Element lookup records
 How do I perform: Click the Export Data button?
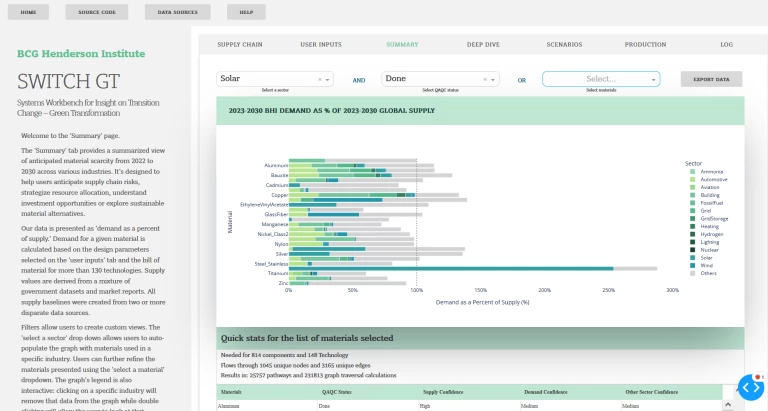711,79
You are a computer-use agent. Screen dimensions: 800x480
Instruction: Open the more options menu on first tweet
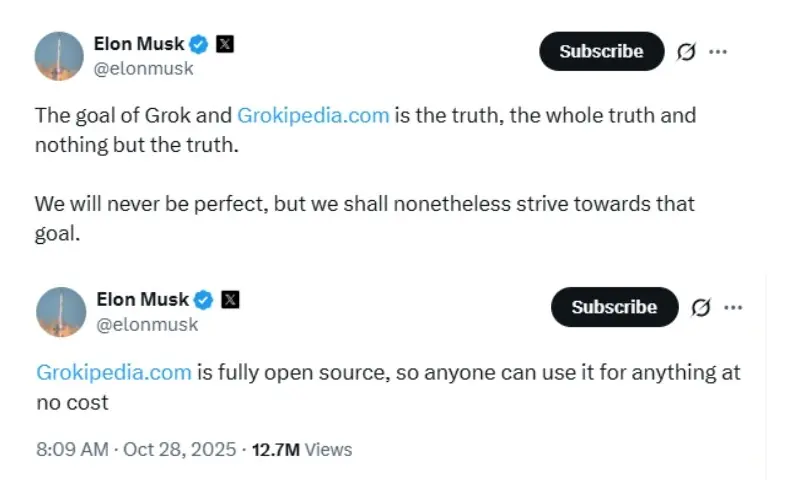717,52

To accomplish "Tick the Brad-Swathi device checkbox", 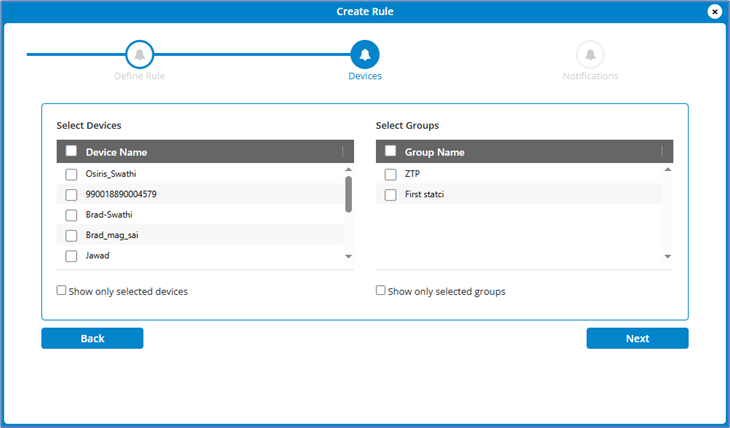I will tap(71, 215).
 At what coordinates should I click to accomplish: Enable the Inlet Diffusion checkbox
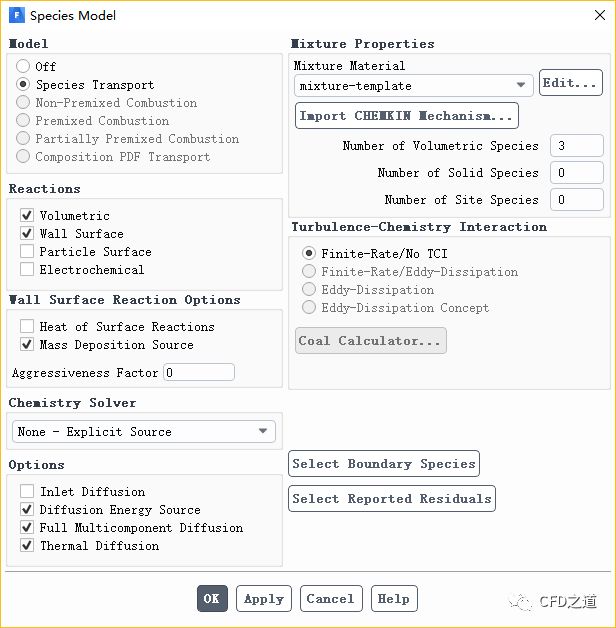[x=27, y=491]
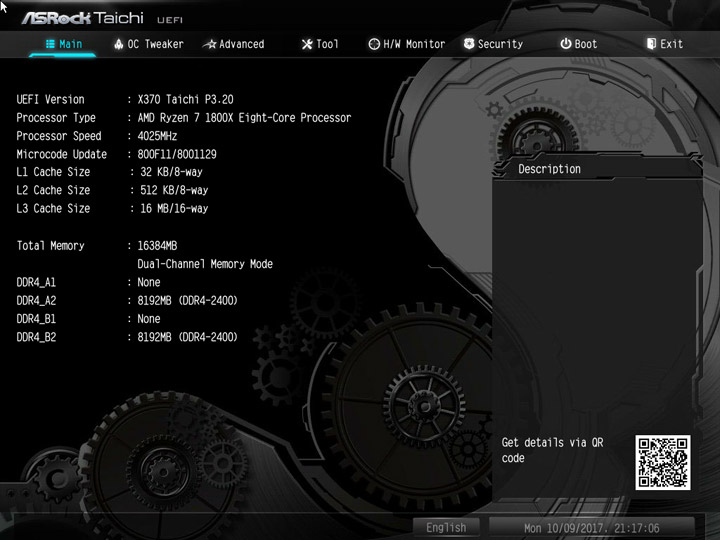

What you have to do:
Rescale the lines from the line with "At what coordinates" through the end of the records. Write each of those lines out again in full, multiply every coordinate in the answers by 2.35, round to whole numbers with halves rounded up, and leave the pictures out.

Result of this task:
 At what coordinates should I click to accomplish: Enable the Inlet Diffusion checkbox
[x=63, y=1154]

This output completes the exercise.